Source d’énergie principale en Chine, le charbon est souvent montré du doigt par les experts, car 70 % de l’électricité en Chine est produite par des centrales au charbon très polluantes. La pollution des automobiles, quant à elle, est bien connue, surtout qu’en 2010, 2000 nouveaux véhicules rejoignaient les rues de la capitale… chaque jour !

Enfin des mesures

« Rouler en BMW et boire de l’eau polluée, ce n’est pas la modernisation que nous souhaitons. »

C’est avec cette image d’une franchise peu habituelle que le ministre de l’Environnement a résumé ce mois-ci comment la Chine est déchirée entre la croissance économique et la protection d’un environnement lourdement hypothéqué.

La pollution a provoqué plusieurs manifestations cette année, notamment dans les villes côtières plus prospères.
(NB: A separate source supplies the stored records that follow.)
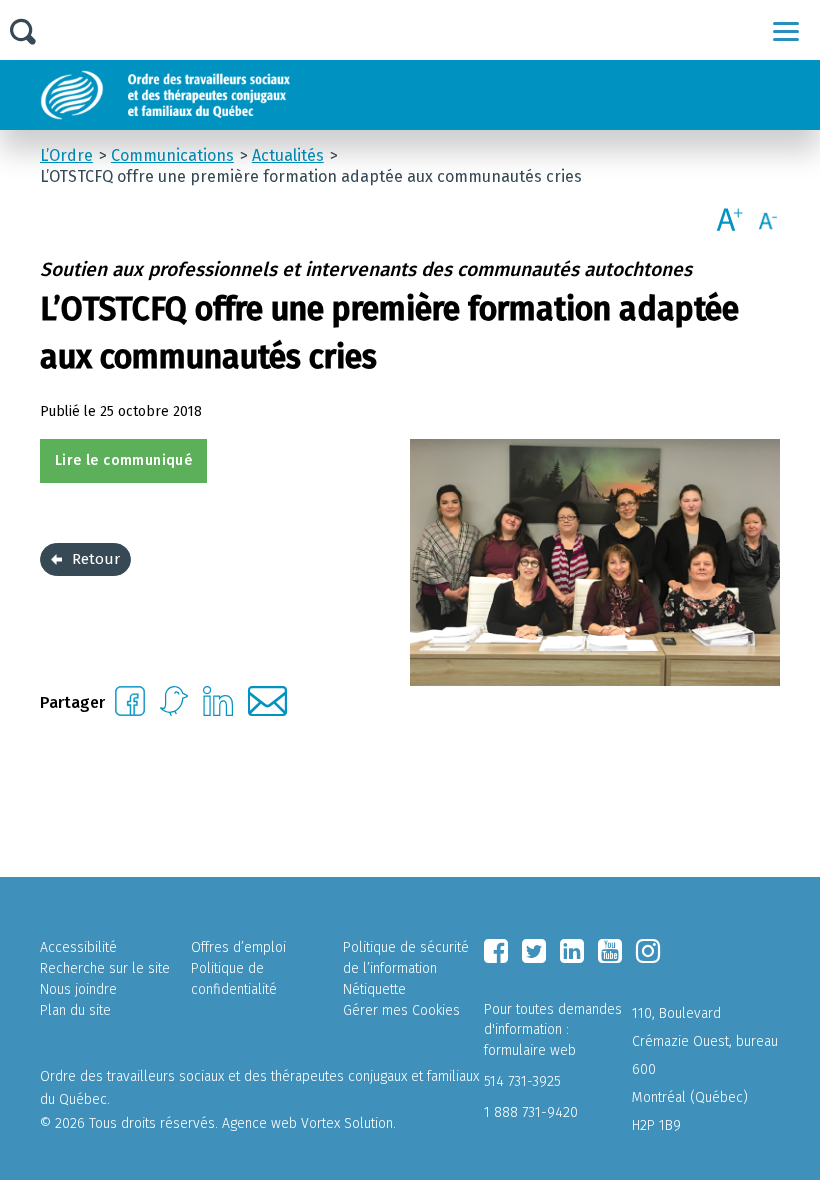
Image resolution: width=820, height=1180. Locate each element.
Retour (96, 559)
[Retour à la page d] (212, 95)
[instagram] (648, 951)
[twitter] (534, 951)
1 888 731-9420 (531, 1112)
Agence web (259, 1123)
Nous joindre (78, 989)
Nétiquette (374, 989)
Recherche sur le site (105, 968)
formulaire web (530, 1050)
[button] (786, 31)
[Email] (267, 710)
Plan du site (75, 1010)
La tension monte chaque jour, si bien que le gouvernement doit réagir.

Le premier ministre, Li Keqiang, arrivé au pouvoir en mars, a promis d’agir « fermement » contre la pollution, tout en exigeant de la patience, et s’est engagé à réduire de 30 % en cinq ans les émissions polluantes.

Entre-temps, les autorités tentent d’endiguer la marée de véhicules sur les routes, en réduisant des deux tiers les immatriculations qui sont désormais attribuées par tirage au sort. Et on a resserré les normes des carburants, si bien que le soufre dans l’essence et le diesel sera réduit par cinq d’ici 2017.

Pour l’industrie, grande pollueuse, Pékin a mis en place il y a 10 jours le premier marché du carbone du pays. Le projet, qui sera implanté progressivement, permet aux entreprises d’acheter et de vendre des quotas de CO2, ce qui incite les pollueurs à diminuer leurs émissions.

Il reste que le combat sera de longue haleine. Dans un nouveau rapport, la Deutsche Bank affirme que, même avec ces mesures, il faudra « au moins 18 ans » pour que la pollution dans les villes diminue à un niveau acceptable. Et ça pourrait être plus long.

Les Chinois devront donc retenir leur souffle, le plus longtemps possible.